A quali gruppi guardate maggiormente nel panorama musicale attuale? Non è mancato chi vi ha accostate a Camera Obscura o, in alcuni tratti, Depeche Mode, passando per Blondie…
Amiamo molto ascoltare tutte e tre queste band. Ho visto da poco i Camera Obscura suonare in una chiesa ad Austin ed è stata magia pura. Personalmente mi piacciono anche gruppi svedesi come Peter, Bjorn and John, Paper, Loney Dear, Tobias Froburg e la mia ultima scoperta, Gaddan Och Braxen. Mi piace molto anche la musica indiana, in particolare Ali Akbar Khan, e la sua fantastica compilation, Golden hour, messa su con suoni elettronici casio in random.
E i musicisti del passato?
Chi è che non ama i Beatles? E ovviamente tutto ciò che ascoltavo da piccola, come Motown, Simon & Garfunkel, anche Philip Glas e JS Bach.
Le vostre canzoni nascondono spesso una storia e mettono in gioco i sentimenti e la dolcezza. Sembrate le ragazze più buone del mondo. La musica sembra un’ode al romanticismo.Quando vi arrabbierete sul serio farete del punk?

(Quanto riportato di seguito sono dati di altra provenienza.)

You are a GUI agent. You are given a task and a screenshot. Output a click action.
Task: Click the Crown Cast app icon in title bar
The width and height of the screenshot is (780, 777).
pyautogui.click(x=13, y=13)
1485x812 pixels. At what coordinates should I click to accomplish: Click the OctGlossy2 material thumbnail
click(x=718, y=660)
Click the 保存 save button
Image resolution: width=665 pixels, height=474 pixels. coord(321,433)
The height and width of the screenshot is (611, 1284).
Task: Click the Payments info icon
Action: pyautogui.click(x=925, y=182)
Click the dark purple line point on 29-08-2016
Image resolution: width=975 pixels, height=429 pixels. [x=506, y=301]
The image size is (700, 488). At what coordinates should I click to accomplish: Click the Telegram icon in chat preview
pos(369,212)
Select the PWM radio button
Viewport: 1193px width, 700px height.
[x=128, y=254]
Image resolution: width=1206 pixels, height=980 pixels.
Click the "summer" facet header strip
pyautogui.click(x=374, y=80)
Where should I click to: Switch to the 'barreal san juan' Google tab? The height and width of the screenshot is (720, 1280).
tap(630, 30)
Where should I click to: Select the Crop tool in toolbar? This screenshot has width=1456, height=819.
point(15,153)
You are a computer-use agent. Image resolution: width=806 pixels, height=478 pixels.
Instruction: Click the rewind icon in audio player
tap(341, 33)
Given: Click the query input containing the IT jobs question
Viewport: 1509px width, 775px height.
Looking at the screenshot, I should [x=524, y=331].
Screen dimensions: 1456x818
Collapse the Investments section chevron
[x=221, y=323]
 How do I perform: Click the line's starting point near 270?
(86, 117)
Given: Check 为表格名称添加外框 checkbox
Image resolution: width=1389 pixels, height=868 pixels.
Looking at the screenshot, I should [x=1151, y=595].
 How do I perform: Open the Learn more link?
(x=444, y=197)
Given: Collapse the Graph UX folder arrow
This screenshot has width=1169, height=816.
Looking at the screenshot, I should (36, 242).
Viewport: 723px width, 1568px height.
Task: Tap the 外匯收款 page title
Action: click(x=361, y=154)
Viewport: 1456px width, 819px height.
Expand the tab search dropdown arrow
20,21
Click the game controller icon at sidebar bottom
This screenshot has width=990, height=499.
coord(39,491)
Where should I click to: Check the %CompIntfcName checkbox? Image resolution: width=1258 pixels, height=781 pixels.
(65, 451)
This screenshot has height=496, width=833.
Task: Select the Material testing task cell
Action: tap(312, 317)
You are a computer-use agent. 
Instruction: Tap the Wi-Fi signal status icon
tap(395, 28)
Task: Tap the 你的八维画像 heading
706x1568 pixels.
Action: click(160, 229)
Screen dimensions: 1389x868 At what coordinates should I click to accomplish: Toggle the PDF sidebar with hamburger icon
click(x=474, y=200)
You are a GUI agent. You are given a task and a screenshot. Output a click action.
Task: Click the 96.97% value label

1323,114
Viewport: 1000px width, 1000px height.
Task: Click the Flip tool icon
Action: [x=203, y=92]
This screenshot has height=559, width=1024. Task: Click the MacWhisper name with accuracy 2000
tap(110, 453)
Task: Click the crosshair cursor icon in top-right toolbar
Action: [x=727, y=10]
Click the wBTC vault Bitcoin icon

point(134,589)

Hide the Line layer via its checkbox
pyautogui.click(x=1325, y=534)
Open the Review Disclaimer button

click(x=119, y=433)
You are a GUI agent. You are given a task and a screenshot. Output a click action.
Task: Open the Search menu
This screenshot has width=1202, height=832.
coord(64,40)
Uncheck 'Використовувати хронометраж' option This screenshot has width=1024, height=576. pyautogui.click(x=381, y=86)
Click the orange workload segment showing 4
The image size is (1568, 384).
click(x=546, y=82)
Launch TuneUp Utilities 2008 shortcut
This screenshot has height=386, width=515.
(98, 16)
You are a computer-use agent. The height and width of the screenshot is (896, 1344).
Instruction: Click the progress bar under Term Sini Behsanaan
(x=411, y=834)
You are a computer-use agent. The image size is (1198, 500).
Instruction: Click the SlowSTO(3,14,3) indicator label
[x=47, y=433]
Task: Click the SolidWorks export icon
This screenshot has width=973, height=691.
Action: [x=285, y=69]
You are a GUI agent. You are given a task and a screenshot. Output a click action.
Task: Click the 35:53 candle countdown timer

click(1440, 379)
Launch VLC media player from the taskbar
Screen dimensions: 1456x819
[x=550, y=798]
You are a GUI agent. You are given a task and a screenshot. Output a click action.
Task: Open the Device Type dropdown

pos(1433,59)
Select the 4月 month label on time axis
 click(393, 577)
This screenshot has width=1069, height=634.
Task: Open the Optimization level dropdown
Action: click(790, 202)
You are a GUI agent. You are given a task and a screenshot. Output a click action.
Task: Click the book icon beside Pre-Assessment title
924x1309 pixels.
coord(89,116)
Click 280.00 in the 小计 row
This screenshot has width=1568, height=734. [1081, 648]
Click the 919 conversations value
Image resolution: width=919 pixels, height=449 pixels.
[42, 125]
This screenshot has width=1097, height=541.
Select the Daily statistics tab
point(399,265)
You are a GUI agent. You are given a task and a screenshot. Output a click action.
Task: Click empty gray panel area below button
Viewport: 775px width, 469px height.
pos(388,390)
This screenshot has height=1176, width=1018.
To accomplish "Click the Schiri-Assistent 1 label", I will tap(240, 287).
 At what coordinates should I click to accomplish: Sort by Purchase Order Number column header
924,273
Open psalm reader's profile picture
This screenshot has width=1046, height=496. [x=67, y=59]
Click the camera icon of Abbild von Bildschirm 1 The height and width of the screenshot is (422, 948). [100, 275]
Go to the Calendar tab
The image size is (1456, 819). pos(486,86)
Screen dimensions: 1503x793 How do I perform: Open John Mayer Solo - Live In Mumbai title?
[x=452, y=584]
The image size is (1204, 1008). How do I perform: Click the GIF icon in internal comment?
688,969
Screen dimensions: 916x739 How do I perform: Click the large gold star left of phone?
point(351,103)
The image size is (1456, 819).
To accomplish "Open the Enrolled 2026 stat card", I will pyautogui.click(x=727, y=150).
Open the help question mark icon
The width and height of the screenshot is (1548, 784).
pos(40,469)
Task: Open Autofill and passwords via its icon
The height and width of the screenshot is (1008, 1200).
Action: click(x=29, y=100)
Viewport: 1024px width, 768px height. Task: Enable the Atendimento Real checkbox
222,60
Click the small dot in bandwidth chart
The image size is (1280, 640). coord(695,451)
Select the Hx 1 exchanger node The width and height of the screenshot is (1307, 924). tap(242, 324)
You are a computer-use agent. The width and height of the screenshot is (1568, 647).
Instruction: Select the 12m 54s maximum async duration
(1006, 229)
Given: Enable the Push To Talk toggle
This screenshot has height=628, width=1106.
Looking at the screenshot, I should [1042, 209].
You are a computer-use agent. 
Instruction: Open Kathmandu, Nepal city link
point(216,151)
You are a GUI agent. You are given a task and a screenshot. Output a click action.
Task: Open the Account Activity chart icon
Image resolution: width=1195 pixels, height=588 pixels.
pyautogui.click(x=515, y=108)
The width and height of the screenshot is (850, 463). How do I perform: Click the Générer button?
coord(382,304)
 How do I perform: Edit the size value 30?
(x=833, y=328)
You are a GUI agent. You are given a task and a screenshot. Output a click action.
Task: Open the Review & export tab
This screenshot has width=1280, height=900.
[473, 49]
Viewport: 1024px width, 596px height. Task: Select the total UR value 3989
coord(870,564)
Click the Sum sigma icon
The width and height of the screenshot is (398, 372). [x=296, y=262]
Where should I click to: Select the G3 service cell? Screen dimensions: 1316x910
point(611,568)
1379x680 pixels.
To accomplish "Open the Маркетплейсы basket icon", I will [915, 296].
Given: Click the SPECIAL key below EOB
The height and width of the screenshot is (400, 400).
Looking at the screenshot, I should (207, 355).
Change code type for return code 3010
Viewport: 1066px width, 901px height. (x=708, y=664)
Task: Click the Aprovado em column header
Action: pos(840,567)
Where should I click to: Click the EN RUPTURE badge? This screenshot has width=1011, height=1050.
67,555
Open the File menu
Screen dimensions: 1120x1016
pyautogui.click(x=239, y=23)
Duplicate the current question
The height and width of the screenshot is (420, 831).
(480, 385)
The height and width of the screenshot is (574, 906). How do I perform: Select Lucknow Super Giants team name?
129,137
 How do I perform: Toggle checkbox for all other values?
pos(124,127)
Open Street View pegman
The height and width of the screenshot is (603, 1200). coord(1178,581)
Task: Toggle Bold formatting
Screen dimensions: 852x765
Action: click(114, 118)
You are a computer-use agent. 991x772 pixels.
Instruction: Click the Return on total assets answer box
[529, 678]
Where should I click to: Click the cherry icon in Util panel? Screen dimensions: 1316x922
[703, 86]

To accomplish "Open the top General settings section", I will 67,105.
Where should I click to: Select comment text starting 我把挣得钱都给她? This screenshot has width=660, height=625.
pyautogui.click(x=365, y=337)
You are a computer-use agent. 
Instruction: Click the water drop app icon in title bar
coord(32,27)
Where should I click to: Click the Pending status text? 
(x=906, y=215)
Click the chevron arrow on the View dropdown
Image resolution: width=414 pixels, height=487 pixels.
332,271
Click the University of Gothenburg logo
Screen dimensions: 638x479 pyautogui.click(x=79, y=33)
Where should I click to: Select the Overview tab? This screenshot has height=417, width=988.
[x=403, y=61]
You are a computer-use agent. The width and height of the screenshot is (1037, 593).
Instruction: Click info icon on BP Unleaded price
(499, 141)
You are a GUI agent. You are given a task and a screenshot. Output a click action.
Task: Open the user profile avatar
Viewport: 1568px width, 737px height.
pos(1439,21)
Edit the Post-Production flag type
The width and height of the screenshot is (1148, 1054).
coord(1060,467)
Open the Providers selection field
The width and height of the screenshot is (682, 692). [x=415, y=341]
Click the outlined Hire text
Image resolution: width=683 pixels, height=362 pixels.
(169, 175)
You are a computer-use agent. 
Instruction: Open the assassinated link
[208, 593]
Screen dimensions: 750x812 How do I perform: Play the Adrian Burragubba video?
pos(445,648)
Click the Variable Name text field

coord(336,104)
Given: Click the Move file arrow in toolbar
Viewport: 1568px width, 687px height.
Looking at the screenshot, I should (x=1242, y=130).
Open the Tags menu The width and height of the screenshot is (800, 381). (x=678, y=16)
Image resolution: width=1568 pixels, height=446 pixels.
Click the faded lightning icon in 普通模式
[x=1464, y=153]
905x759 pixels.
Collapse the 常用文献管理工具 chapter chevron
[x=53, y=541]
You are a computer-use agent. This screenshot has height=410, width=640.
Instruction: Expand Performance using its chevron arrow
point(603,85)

Beh, io vengo da un retaggio punk-hardcore, così ritornare agli albori non sarebbe poi così difficile. Penso che l’hardcore è qualcosa che resta sempre con te. Anche se perdi il gusto di ascoltare questo tipo di musica, la filosofia la porti dentro. Mi chiedo spesso se le persone riescono ad individuare questo anche nella nostra musica. Anche se noi per adesso scriviamo di cose dolci come amore o malinconia, ciò non vuol dire che manchino cose che ci facciano davvero arrabbiare nel mondo fuori. Però è difficile scrivere canzoni che non coinvolgano il tuo cuore nel profondo e ti trattengano in un angolo della casa con la sola tastiera a farti compagnia.
Le Au revoir Simone sono immediatamente riconoscibili per lo stile vintage anni sessanta, nell’abbigliamento e nei video. Quanto è importante questo aspetto nel gruppo e nella musica in generale?
Fin da quando ero bambina indossavo vestiti di seconda mano. Anche se si trattava di una maglietta di mio fratello, o qualcosa che mi era stata passata dai miei cugini. Solo dal liceo ho iniziato “seriamente” a fare shopping e a cercare le cose più carine. Amo il brivido della ricerca in un negozio di abiti usati e passare avventure con le amiche. In più, indossare abiti usati è una cosa buona per l’ambiente e supporta l’economia locale!
Muoio dalla curiosità di sapere dove comprate quei favolosi abitini vintage!..
Una vera appassionata non può rivelarlo!
Vi vediamo in Italia in attesa del lancio del vostro prossimo disco. Cosa dobbiamo aspettarci?
Un mucchio di difficoltà in più da parte mia! Dopo ogni show ho i crampi alle mani perché cerco di suonare più veloce delle mie possibilità. Abbiamo amplificatori e cimbali, ma ci sono sempre le nostre sette tastiere e tanto, tanto amore per il nostro pubblico.